Task description
Below are some entries. Return exactly the lines from the one with "Task: Collapse the" through the final line, leaving out any pictures.

Provided data
%%

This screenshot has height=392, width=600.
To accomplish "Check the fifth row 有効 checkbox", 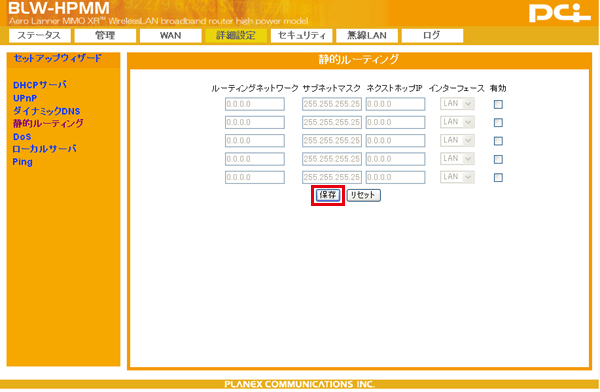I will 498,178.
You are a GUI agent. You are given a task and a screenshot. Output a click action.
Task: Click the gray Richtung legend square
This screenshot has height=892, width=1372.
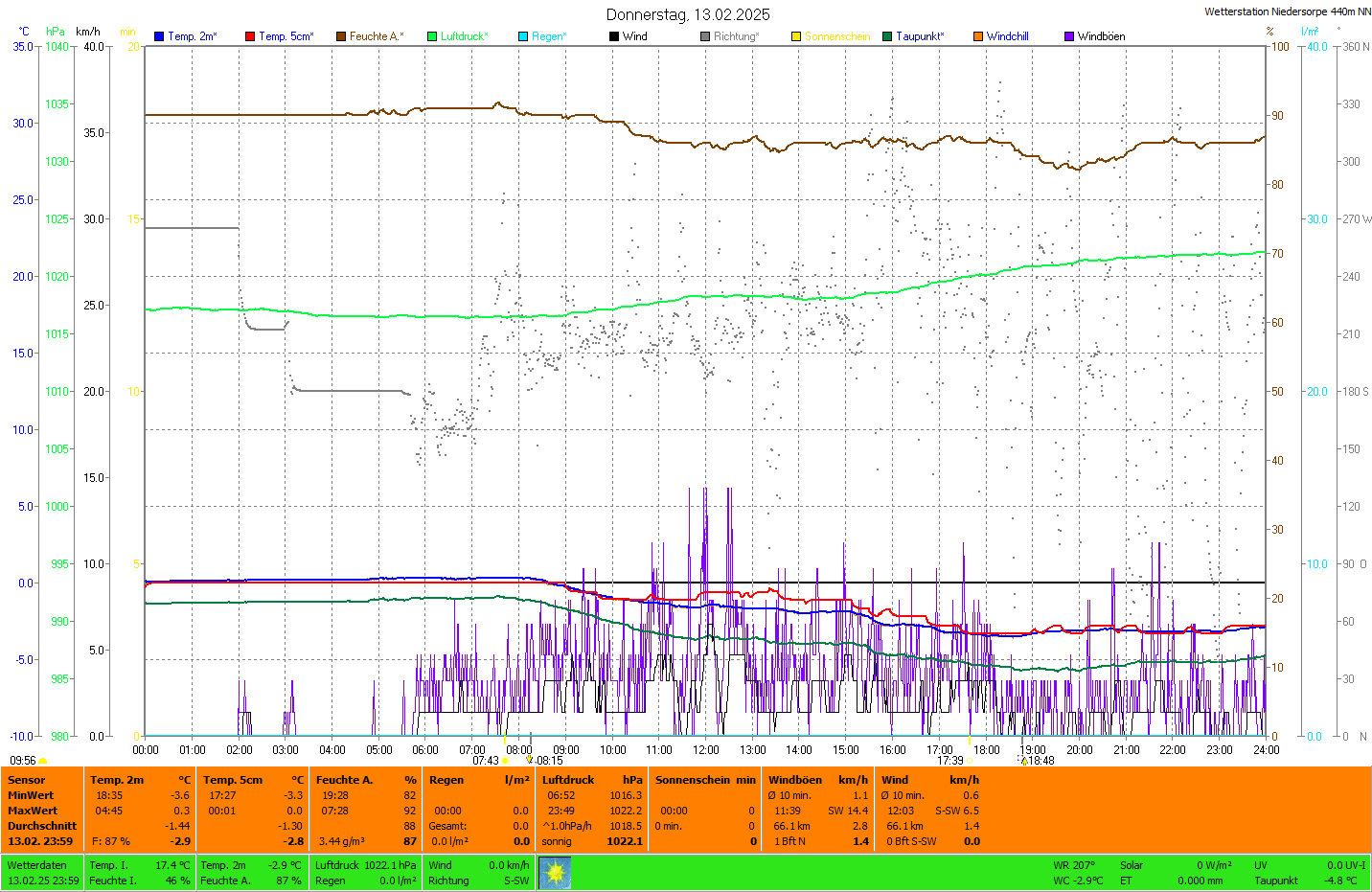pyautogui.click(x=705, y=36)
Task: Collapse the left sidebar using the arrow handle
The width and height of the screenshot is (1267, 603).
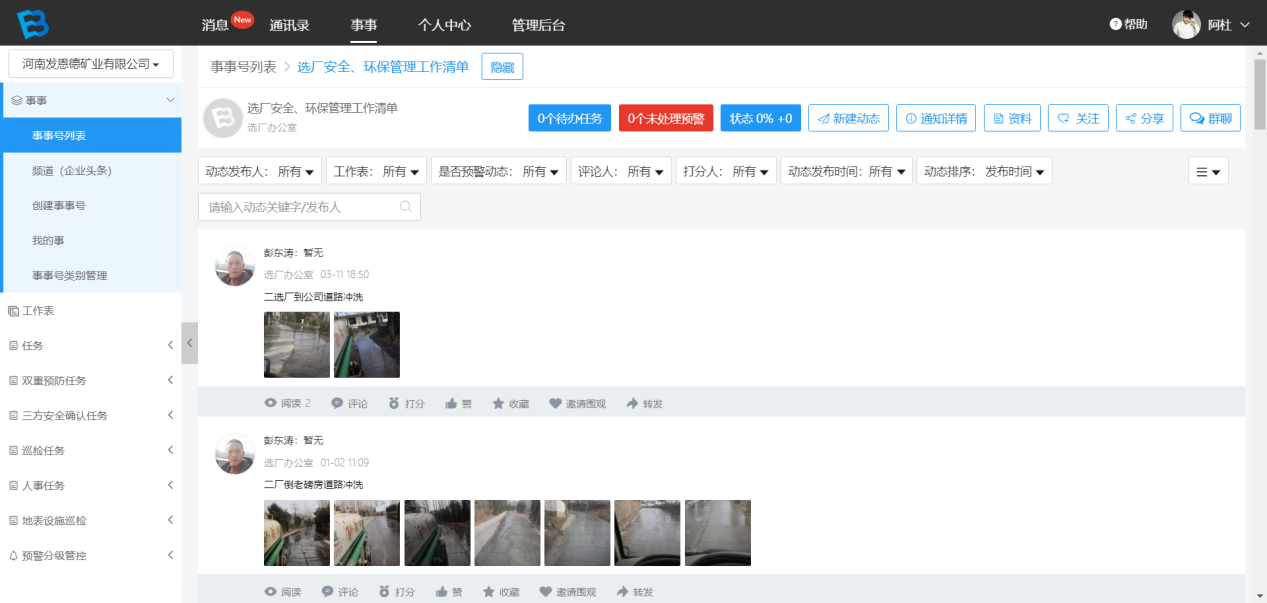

%%

Task solution
Task: Collapse the left sidebar using the arrow handle
The width and height of the screenshot is (1267, 603).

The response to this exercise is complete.